───── Stored records
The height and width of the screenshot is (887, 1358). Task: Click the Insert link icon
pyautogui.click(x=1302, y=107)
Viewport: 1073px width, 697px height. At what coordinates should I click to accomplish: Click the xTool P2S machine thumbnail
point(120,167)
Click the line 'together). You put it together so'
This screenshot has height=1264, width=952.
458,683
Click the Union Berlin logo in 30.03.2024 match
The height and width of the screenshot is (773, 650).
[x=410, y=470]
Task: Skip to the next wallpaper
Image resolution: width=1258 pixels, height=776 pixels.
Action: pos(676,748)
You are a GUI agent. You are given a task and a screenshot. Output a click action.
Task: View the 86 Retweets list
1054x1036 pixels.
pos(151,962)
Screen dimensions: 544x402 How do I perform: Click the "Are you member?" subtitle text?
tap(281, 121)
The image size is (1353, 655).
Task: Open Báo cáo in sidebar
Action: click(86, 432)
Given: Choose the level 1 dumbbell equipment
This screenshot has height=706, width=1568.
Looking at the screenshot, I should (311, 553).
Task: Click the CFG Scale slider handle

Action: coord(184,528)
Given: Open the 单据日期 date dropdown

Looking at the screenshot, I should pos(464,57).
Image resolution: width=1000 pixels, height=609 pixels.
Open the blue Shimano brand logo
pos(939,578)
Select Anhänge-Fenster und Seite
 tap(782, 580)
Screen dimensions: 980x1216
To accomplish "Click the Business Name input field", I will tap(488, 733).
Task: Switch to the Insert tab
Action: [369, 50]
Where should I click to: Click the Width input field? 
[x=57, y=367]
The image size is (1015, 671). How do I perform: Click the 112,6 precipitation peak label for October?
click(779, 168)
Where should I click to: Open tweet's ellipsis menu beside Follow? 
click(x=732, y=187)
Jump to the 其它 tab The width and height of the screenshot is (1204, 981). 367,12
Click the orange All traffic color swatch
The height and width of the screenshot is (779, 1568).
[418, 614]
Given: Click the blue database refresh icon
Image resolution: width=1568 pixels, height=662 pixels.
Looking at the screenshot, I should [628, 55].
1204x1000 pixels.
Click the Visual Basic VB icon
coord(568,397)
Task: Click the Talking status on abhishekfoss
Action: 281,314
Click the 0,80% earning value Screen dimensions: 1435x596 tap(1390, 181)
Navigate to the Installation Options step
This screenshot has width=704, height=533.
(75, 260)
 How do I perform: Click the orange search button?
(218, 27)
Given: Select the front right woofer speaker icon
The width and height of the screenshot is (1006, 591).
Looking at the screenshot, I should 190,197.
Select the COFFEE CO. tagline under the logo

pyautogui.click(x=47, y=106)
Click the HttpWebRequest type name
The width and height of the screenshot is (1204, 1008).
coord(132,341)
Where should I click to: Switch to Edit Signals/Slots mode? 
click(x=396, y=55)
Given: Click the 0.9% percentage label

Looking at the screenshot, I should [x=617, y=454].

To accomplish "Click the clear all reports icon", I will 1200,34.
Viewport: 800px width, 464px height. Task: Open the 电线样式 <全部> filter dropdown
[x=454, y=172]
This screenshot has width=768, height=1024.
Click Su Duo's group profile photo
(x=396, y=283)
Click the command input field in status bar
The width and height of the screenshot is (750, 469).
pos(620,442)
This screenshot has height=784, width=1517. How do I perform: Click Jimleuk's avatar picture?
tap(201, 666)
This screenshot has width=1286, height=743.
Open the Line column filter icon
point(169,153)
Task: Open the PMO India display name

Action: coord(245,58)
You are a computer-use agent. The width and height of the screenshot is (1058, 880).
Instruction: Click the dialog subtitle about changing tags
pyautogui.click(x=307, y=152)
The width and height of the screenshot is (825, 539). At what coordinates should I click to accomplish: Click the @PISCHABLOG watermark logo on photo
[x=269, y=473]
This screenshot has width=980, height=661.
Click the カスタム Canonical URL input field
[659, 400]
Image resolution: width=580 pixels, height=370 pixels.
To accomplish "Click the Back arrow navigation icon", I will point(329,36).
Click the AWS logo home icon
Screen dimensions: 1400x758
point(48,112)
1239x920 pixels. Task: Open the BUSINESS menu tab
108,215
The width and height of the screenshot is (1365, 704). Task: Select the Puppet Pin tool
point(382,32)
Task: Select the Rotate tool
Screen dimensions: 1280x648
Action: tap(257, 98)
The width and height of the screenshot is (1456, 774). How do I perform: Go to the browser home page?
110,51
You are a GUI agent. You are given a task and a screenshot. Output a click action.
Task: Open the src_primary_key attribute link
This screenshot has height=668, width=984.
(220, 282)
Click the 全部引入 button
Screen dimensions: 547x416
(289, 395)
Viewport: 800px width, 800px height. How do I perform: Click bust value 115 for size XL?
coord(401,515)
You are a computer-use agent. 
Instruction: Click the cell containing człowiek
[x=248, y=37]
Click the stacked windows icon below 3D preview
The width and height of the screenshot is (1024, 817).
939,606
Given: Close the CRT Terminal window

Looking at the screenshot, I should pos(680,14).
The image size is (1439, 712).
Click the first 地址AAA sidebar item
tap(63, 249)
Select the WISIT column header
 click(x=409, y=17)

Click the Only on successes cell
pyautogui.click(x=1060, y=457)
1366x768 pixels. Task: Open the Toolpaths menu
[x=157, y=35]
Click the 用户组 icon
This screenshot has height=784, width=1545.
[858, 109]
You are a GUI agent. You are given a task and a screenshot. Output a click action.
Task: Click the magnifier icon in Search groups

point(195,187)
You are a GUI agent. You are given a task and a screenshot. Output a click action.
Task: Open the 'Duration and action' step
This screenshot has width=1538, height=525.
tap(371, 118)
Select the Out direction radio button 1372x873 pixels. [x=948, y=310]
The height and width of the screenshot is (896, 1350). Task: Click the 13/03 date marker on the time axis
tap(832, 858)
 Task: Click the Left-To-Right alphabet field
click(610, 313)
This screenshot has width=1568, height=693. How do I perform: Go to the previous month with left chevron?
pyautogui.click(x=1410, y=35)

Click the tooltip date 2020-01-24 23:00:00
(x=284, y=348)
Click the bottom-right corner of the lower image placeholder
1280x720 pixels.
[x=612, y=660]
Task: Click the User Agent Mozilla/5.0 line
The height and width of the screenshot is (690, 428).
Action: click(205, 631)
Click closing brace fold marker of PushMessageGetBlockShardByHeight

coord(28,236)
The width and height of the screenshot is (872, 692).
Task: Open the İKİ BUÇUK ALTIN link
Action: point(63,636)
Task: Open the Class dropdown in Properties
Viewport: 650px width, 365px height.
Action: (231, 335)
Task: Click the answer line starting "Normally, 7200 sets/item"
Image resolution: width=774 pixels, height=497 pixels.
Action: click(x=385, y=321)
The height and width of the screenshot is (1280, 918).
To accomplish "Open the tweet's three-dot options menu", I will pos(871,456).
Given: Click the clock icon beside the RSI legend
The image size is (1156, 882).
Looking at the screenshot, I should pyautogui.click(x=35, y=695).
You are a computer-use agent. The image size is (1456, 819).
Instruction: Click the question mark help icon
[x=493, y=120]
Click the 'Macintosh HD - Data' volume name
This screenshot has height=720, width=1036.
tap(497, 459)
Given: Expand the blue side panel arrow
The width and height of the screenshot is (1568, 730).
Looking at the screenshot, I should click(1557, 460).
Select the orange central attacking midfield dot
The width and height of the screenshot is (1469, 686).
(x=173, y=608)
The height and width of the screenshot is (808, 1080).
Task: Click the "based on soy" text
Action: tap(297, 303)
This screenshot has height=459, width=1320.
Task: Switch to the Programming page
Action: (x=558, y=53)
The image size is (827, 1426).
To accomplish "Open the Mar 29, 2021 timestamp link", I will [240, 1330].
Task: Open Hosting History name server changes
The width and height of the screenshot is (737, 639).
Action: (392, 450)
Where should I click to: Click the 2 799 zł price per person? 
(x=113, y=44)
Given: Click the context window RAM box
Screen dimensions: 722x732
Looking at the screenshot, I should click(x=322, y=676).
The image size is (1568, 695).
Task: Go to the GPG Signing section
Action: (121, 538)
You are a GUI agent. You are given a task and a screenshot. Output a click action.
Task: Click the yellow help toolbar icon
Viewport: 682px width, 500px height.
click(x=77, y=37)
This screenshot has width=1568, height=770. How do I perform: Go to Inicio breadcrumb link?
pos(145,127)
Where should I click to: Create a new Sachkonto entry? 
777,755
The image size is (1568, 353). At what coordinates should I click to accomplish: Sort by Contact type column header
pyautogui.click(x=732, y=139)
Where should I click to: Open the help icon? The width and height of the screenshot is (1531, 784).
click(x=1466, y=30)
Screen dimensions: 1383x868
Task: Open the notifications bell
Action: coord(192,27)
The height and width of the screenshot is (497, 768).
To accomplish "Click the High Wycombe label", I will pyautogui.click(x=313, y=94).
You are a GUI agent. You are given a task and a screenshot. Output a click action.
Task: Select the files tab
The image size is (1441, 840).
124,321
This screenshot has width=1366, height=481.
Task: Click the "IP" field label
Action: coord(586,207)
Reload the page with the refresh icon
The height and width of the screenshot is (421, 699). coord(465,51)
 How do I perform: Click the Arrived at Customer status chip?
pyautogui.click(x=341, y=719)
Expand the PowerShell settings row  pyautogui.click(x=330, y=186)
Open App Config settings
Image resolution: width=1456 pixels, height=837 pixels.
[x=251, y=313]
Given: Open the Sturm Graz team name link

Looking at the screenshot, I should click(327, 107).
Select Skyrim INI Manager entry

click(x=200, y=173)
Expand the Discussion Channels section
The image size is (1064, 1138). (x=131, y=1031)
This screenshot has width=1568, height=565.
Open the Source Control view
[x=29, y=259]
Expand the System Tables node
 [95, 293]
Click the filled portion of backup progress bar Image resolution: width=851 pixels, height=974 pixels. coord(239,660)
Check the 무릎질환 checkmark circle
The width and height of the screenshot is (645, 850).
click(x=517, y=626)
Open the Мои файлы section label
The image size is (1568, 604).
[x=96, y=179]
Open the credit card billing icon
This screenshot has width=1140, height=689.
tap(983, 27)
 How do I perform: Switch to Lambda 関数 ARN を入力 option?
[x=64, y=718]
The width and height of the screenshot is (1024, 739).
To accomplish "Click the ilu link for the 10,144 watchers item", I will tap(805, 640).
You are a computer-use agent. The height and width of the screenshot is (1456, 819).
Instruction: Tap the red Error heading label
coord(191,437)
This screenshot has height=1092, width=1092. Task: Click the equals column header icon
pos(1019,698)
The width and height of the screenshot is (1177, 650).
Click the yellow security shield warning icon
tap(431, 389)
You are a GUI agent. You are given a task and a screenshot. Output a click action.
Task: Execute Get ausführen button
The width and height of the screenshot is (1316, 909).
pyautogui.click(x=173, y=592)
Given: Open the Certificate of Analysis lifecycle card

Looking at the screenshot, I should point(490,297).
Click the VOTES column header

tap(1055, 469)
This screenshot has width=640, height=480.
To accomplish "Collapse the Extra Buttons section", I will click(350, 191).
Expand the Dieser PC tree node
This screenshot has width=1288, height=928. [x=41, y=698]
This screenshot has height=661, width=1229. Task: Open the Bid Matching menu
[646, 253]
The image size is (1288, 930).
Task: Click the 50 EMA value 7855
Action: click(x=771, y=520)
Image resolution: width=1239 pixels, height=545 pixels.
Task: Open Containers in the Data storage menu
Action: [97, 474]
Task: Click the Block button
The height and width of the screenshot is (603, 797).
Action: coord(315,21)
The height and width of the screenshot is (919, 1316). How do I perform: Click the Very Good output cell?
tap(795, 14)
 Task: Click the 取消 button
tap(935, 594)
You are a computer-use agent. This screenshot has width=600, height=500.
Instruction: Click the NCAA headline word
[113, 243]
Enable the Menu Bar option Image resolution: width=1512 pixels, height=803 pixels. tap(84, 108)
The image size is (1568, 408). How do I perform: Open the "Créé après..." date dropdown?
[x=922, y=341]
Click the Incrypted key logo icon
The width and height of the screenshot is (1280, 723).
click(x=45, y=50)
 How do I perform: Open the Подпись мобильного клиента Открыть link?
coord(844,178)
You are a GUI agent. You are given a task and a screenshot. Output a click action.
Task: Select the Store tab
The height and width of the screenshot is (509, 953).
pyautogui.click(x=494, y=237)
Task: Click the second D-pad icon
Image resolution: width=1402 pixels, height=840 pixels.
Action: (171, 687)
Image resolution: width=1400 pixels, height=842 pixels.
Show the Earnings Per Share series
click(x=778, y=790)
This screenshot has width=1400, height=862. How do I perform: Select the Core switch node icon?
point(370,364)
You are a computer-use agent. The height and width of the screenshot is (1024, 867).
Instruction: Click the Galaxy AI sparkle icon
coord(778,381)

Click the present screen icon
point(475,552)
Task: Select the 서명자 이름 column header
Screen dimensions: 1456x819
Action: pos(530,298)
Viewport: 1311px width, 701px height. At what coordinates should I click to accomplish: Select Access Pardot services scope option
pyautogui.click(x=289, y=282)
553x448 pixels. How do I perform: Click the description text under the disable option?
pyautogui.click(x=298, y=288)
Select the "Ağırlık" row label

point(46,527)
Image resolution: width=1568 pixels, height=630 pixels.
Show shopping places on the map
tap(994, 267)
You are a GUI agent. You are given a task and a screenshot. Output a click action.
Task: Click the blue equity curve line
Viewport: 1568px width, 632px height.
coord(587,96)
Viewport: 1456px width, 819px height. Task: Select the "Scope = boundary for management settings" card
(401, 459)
──────────
§ **Problem to solve**: Recast the entries as a Markdown table with the columns "Row" and "Line", starting at the line containing "This screenshot has height=661, width=1229." and ending after the line containing "Action: pos(530,298)". Number each row, and leave out blank lines.

§ **Finished task**:
| Row | Line |
|---|---|
| 1 | This screenshot has height=661, width=1229. Task: Open the Bid Matching menu |
| 2 | [646, 253] |
| 3 | The image size is (1288, 930). |
| 4 | Task: Click the 50 EMA value 7855 |
| 5 | Action: click(x=771, y=520) |
| 6 | Image resolution: width=1239 pixels, height=545 pixels. |
| 7 | Task: Open Containers in the Data storage menu |
| 8 | Action: [97, 474] |
| 9 | Task: Click the Block button |
| 10 | The height and width of the screenshot is (603, 797). |
| 11 | Action: coord(315,21) |
| 12 | The height and width of the screenshot is (919, 1316). How do I perform: Click the Very Good output cell? |
| 13 | tap(795, 14) |
| 14 |  Task: Click the 取消 button |
| 15 | tap(935, 594) |
| 16 | You are a computer-use agent. This screenshot has width=600, height=500. |
| 17 | Instruction: Click the NCAA headline word |
| 18 | [113, 243] |
| 19 | Enable the Menu Bar option Image resolution: width=1512 pixels, height=803 pixels. tap(84, 108) |
| 20 | The image size is (1568, 408). How do I perform: Open the "Créé après..." date dropdown? |
| 21 | [x=922, y=341] |
| 22 | Click the Incrypted key logo icon |
| 23 | The width and height of the screenshot is (1280, 723). |
| 24 | click(x=45, y=50) |
| 25 |  How do I perform: Open the Подпись мобильного клиента Открыть link? |
| 26 | coord(844,178) |
| 27 | You are a GUI agent. You are given a task and a screenshot. Output a click action. |
| 28 | Task: Select the Store tab |
| 29 | The height and width of the screenshot is (509, 953). |
| 30 | pyautogui.click(x=494, y=237) |
| 31 | Task: Click the second D-pad icon |
| 32 | Image resolution: width=1402 pixels, height=840 pixels. |
| 33 | Action: (171, 687) |
| 34 | Image resolution: width=1400 pixels, height=842 pixels. |
| 35 | Show the Earnings Per Share series |
| 36 | click(x=778, y=790) |
| 37 | This screenshot has width=1400, height=862. How do I perform: Select the Core switch node icon? |
| 38 | point(370,364) |
| 39 | You are a computer-use agent. The height and width of the screenshot is (1024, 867). |
| 40 | Instruction: Click the Galaxy AI sparkle icon |
| 41 | coord(778,381) |
| 42 | Click the present screen icon |
| 43 | point(475,552) |
| 44 | Task: Select the 서명자 이름 column header |
| 45 | Screen dimensions: 1456x819 |
| 46 | Action: pos(530,298) |